We must now part with Mr Campbell and his critic. Maga, at least, will survive for ever—and should it so happen that all editions of the works of the Bard of Hope—one after the other—at intervals of a century or so—drop into oblivion—remotest posterity may see here as beautiful stanzas of his as any that even then may have been written—and be grateful to Christopher the Embalmer.


STANZAS TO PAINTING.

"O thou by whose expressive art
Her perfect image Nature sees
In union with the Graces start,
And sweeter by reflection please!

"In whose creative hand the hues
Fresh from yon orient rainbow shine;
I bless thee, Promethéan Muse!
And call thee brightest of the Nine!

"Possessing more than vocal power,
Persuasive more than poet's tongue;
Whose lineage, in a raptured hour,
From Love, the Sire of Nature, sprung;

"Does Hope her high possession meet?
Is joy triumphant—sorrow flown?
Sweet is the trance, the tremor sweet,
When all we love is all our own.

"But, oh! thou pulse of pleasure dear,
Slow throbbing, cold, I feel thee part;
Lone absence plants a pang severe,
Or death inflicts a keener dart.

"Then for a beam of joy to light
In Memory's sad and wakeful eye!
Or banish from the noon of night
Her dreams of deeper agony.

"Shall Song its witching cadence roll?
Yea, even the tenderest air repeat,
That breathed when soul was knit to soul,
And heart to heart responsive beat!

"What visions rise! to charm, to melt!
The lost, the loved, the dead are near!
Oh, hush that strain too deeply felt!
And cease that solace too severe!

"But thou, serenely silent art!
By Heaven and Love wast taught to lend
A milder solace to the heart,
The sacred image of a friend.

"All is not lost! if, yet possest,
To me that sweet memorial shine!—
If close and closer to my breast
I hold that idol all divine.

====================

◆ Challenges
a - In the Campbell excerpt, who does remotest posterity have cause to be grateful to?
b - Print the Campbell excerpt from "Or banish from" up to and including "dead are near!".
You won't need the listing that comes after this text.

◆ Data entries
====================

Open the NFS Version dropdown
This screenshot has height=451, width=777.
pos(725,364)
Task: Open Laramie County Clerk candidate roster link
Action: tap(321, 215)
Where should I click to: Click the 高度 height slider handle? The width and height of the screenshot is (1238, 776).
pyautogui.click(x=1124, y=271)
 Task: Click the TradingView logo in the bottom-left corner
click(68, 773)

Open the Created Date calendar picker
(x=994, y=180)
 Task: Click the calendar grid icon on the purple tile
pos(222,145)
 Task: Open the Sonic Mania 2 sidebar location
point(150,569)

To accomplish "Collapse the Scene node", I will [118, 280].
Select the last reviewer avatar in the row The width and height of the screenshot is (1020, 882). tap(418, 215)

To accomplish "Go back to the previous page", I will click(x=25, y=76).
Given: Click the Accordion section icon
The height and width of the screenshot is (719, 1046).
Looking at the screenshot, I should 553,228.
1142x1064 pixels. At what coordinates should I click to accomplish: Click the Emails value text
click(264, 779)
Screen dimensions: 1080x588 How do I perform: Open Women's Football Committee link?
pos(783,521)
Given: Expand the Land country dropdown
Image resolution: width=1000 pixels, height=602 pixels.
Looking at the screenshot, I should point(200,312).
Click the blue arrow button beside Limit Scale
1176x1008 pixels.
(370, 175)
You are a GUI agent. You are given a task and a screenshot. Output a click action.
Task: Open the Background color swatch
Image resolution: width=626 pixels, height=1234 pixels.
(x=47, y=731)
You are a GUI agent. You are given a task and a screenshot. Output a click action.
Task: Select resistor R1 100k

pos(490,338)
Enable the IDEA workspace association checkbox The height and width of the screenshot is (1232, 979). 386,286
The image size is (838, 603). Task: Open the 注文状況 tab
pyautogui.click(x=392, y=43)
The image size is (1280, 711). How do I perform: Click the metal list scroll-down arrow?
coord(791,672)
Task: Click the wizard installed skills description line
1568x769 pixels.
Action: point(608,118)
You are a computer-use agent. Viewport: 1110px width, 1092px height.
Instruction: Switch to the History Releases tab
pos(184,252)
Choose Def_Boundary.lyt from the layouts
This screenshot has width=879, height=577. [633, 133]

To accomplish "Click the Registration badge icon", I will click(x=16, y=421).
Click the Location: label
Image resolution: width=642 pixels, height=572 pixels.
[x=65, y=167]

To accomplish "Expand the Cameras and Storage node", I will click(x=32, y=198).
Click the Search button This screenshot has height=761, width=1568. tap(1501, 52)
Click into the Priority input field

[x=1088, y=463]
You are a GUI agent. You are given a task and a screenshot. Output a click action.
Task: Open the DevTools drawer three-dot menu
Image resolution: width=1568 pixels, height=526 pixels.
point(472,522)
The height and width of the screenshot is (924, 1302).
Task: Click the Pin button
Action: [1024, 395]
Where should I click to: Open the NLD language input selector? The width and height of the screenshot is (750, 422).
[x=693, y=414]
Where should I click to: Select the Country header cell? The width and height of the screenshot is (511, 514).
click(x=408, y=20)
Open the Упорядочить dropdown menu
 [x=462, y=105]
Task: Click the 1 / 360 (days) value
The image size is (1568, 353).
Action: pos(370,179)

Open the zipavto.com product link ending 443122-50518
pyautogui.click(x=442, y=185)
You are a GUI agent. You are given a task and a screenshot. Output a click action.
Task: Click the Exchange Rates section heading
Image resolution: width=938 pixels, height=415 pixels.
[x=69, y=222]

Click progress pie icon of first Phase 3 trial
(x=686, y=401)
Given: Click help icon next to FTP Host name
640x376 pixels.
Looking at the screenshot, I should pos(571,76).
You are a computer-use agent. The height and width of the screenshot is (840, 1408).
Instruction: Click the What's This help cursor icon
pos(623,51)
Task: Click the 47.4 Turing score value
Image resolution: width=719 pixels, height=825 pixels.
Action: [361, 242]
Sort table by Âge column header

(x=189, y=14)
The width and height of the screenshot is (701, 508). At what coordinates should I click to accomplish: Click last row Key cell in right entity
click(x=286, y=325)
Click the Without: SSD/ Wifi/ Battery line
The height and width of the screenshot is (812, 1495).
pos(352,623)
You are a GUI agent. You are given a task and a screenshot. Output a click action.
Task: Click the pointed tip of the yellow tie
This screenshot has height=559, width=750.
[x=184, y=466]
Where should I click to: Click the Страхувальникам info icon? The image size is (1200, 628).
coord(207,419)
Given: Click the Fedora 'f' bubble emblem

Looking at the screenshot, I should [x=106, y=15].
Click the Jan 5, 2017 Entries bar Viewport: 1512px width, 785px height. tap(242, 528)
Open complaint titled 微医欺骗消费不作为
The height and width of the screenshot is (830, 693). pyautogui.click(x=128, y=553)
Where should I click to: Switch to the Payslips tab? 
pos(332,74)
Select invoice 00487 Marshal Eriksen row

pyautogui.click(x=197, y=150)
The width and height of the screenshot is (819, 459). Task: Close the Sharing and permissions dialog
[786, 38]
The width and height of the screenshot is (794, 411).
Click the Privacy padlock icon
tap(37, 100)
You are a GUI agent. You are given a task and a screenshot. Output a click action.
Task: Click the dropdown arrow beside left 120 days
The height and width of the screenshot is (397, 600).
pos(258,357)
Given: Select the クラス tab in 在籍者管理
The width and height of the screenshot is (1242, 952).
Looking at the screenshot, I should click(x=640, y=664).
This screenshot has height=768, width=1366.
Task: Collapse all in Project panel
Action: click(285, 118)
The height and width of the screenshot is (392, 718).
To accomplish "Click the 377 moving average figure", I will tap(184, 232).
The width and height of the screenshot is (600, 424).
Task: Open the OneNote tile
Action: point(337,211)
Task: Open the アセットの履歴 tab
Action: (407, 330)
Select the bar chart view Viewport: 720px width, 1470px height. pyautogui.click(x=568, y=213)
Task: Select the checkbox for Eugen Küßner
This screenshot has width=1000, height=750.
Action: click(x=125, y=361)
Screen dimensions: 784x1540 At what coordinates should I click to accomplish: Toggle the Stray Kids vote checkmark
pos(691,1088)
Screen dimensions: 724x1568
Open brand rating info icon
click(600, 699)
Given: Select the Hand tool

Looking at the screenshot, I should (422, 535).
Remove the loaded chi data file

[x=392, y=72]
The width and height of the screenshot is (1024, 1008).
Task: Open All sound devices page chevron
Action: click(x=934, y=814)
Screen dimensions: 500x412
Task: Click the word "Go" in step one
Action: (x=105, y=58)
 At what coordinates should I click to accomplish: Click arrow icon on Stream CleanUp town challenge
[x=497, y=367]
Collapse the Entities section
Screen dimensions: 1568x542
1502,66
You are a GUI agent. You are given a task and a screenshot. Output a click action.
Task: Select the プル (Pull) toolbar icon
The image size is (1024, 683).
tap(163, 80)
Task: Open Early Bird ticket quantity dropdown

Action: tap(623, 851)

====================

◆ Answer list
a - Christopher the Embalmer.

b -
Or banish from the noon of night
Her dreams of deeper agony.

"Shall Song its witching cadence roll?
Yea, even the tenderest air repeat,
That breathed when soul was knit to soul,
And heart to heart responsive beat!

"What visions rise! to charm, to melt!
The lost, the loved, the dead are near!